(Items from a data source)
....
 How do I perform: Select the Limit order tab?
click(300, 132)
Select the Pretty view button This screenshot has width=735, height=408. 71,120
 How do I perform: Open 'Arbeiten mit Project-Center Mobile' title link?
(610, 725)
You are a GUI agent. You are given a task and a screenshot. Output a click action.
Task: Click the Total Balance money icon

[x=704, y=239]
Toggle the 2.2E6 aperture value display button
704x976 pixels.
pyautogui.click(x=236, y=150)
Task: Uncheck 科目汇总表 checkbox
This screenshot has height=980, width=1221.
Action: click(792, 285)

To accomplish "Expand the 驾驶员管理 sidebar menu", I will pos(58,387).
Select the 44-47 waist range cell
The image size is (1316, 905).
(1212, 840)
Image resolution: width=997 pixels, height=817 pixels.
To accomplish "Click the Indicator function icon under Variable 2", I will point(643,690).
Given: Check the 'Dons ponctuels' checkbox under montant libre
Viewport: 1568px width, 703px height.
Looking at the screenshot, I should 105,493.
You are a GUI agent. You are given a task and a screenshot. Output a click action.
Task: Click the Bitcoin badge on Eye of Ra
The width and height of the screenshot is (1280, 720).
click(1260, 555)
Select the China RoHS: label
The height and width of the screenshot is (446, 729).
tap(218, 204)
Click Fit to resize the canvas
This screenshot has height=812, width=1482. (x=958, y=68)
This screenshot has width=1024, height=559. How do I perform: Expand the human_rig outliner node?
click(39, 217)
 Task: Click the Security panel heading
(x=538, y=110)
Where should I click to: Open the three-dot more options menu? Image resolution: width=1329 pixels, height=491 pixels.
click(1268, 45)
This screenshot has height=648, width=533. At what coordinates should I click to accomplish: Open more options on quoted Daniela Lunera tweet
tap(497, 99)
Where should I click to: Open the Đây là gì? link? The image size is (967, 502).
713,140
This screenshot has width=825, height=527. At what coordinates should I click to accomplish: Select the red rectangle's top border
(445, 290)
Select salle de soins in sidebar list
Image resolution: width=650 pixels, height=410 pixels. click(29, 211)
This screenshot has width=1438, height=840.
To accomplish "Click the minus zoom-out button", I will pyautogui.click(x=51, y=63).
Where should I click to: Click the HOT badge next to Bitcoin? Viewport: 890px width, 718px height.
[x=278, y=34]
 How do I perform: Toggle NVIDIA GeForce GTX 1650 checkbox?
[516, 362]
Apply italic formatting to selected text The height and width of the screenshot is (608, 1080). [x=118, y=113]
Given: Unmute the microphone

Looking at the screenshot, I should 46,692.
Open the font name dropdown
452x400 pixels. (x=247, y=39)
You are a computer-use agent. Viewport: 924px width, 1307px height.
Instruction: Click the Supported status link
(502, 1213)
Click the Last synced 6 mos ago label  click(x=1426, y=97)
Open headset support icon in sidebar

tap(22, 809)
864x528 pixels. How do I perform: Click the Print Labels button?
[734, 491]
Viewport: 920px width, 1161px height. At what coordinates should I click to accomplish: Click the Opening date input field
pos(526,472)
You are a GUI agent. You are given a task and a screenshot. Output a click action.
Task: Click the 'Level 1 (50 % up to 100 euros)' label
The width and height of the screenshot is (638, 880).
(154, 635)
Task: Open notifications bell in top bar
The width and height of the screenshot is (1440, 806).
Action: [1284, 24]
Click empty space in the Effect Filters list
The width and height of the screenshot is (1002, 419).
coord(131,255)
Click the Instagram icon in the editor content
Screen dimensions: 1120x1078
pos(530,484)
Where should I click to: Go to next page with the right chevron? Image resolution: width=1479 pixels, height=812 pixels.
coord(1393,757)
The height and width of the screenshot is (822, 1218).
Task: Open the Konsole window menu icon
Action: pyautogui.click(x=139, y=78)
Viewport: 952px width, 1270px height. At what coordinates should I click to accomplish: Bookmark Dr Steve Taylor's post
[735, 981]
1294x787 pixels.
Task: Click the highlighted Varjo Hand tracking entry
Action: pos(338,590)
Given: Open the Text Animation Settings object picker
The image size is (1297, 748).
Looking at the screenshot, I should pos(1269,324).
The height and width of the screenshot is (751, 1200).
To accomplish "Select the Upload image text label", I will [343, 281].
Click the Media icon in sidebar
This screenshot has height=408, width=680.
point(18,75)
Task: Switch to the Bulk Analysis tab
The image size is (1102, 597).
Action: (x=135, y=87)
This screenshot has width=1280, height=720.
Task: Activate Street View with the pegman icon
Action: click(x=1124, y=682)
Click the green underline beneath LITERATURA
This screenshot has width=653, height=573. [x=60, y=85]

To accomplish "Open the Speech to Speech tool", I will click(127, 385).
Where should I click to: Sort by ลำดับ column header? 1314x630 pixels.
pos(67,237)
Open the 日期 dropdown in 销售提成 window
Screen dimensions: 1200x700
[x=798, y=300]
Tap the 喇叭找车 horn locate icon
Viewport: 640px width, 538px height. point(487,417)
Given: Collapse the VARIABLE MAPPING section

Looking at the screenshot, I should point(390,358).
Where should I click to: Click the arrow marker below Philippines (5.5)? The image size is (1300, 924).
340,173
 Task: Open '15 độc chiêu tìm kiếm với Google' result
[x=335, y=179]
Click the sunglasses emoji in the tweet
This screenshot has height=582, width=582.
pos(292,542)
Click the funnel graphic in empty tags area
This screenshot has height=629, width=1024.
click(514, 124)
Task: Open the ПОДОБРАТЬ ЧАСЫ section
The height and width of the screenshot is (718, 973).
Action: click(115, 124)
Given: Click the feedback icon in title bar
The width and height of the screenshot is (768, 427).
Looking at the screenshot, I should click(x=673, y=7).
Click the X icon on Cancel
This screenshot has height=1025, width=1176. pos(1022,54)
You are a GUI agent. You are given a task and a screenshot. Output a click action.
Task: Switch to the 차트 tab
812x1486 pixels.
....
* [WHAT IS BEING ASKED]:
Return every line of the data above without changing anything.

* [OUTPUT OF THE EXERCISE]:
 How do I perform: Select the Limit order tab?
click(300, 132)
Select the Pretty view button This screenshot has width=735, height=408. 71,120
 How do I perform: Open 'Arbeiten mit Project-Center Mobile' title link?
(610, 725)
You are a GUI agent. You are given a task and a screenshot. Output a click action.
Task: Click the Total Balance money icon

[x=704, y=239]
Toggle the 2.2E6 aperture value display button
704x976 pixels.
pyautogui.click(x=236, y=150)
Task: Uncheck 科目汇总表 checkbox
This screenshot has height=980, width=1221.
Action: click(792, 285)

To accomplish "Expand the 驾驶员管理 sidebar menu", I will pos(58,387).
Select the 44-47 waist range cell
The image size is (1316, 905).
(1212, 840)
Image resolution: width=997 pixels, height=817 pixels.
To accomplish "Click the Indicator function icon under Variable 2", I will point(643,690).
Given: Check the 'Dons ponctuels' checkbox under montant libre
Viewport: 1568px width, 703px height.
Looking at the screenshot, I should 105,493.
You are a GUI agent. You are given a task and a screenshot. Output a click action.
Task: Click the Bitcoin badge on Eye of Ra
The width and height of the screenshot is (1280, 720).
click(1260, 555)
Select the China RoHS: label
The height and width of the screenshot is (446, 729).
tap(218, 204)
Click Fit to resize the canvas
This screenshot has height=812, width=1482. (x=958, y=68)
This screenshot has width=1024, height=559. How do I perform: Expand the human_rig outliner node?
click(39, 217)
 Task: Click the Security panel heading
(x=538, y=110)
Where should I click to: Open the three-dot more options menu? Image resolution: width=1329 pixels, height=491 pixels.
click(1268, 45)
This screenshot has height=648, width=533. At what coordinates should I click to accomplish: Open more options on quoted Daniela Lunera tweet
tap(497, 99)
Where should I click to: Open the Đây là gì? link? The image size is (967, 502).
713,140
This screenshot has width=825, height=527. At what coordinates should I click to accomplish: Select the red rectangle's top border
(445, 290)
Select salle de soins in sidebar list
Image resolution: width=650 pixels, height=410 pixels. click(29, 211)
This screenshot has width=1438, height=840.
To accomplish "Click the minus zoom-out button", I will pyautogui.click(x=51, y=63).
Where should I click to: Click the HOT badge next to Bitcoin? Viewport: 890px width, 718px height.
[x=278, y=34]
 How do I perform: Toggle NVIDIA GeForce GTX 1650 checkbox?
[516, 362]
Apply italic formatting to selected text The height and width of the screenshot is (608, 1080). [x=118, y=113]
Given: Unmute the microphone

Looking at the screenshot, I should 46,692.
Open the font name dropdown
452x400 pixels. (x=247, y=39)
You are a computer-use agent. Viewport: 924px width, 1307px height.
Instruction: Click the Supported status link
(502, 1213)
Click the Last synced 6 mos ago label  click(x=1426, y=97)
Open headset support icon in sidebar

tap(22, 809)
864x528 pixels. How do I perform: Click the Print Labels button?
[734, 491]
Viewport: 920px width, 1161px height. At what coordinates should I click to accomplish: Click the Opening date input field
pos(526,472)
You are a GUI agent. You are given a task and a screenshot. Output a click action.
Task: Click the 'Level 1 (50 % up to 100 euros)' label
The width and height of the screenshot is (638, 880).
(154, 635)
Task: Open notifications bell in top bar
The width and height of the screenshot is (1440, 806).
Action: [1284, 24]
Click empty space in the Effect Filters list
The width and height of the screenshot is (1002, 419).
coord(131,255)
Click the Instagram icon in the editor content
Screen dimensions: 1120x1078
pos(530,484)
Where should I click to: Go to next page with the right chevron? Image resolution: width=1479 pixels, height=812 pixels.
coord(1393,757)
The height and width of the screenshot is (822, 1218).
Task: Open the Konsole window menu icon
Action: pyautogui.click(x=139, y=78)
Viewport: 952px width, 1270px height. At what coordinates should I click to accomplish: Bookmark Dr Steve Taylor's post
[735, 981]
1294x787 pixels.
Task: Click the highlighted Varjo Hand tracking entry
Action: pos(338,590)
Given: Open the Text Animation Settings object picker
The image size is (1297, 748).
Looking at the screenshot, I should pos(1269,324).
The height and width of the screenshot is (751, 1200).
To accomplish "Select the Upload image text label", I will [343, 281].
Click the Media icon in sidebar
This screenshot has height=408, width=680.
point(18,75)
Task: Switch to the Bulk Analysis tab
The image size is (1102, 597).
Action: (x=135, y=87)
This screenshot has width=1280, height=720.
Task: Activate Street View with the pegman icon
Action: click(x=1124, y=682)
Click the green underline beneath LITERATURA
This screenshot has width=653, height=573. [x=60, y=85]

To accomplish "Open the Speech to Speech tool", I will click(127, 385).
Where should I click to: Sort by ลำดับ column header? 1314x630 pixels.
pos(67,237)
Open the 日期 dropdown in 销售提成 window
Screen dimensions: 1200x700
[x=798, y=300]
Tap the 喇叭找车 horn locate icon
Viewport: 640px width, 538px height. point(487,417)
Given: Collapse the VARIABLE MAPPING section

Looking at the screenshot, I should point(390,358).
Where should I click to: Click the arrow marker below Philippines (5.5)? The image size is (1300, 924).
340,173
 Task: Open '15 độc chiêu tìm kiếm với Google' result
[x=335, y=179]
Click the sunglasses emoji in the tweet
This screenshot has height=582, width=582.
pos(292,542)
Click the funnel graphic in empty tags area
This screenshot has height=629, width=1024.
click(514, 124)
Task: Open the ПОДОБРАТЬ ЧАСЫ section
The height and width of the screenshot is (718, 973).
Action: click(115, 124)
Given: Click the feedback icon in title bar
The width and height of the screenshot is (768, 427).
Looking at the screenshot, I should click(x=673, y=7).
Click the X icon on Cancel
This screenshot has height=1025, width=1176. pos(1022,54)
You are a GUI agent. You are given a task and a screenshot. Output a click action.
Task: Switch to the 차트 tab
812x1486 pixels.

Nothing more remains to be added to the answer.